**WHAT YOU NEED TO DO**: In the entries below, the line with "Image resolution: width=972" marks the start. Return it and every following line exactly, ending with the last.

[Data records]
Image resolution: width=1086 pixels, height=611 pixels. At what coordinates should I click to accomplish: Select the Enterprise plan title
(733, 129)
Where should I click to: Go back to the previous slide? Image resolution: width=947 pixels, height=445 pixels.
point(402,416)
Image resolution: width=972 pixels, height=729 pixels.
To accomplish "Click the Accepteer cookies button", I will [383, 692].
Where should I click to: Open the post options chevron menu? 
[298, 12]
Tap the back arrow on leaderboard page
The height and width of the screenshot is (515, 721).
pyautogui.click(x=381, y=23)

**SOLUTION TO THIS EXERCISE**:
Image resolution: width=972 pixels, height=729 pixels.
To accomplish "Click the Accepteer cookies button", I will [383, 692].
Where should I click to: Open the post options chevron menu? 
[298, 12]
Tap the back arrow on leaderboard page
The height and width of the screenshot is (515, 721).
pyautogui.click(x=381, y=23)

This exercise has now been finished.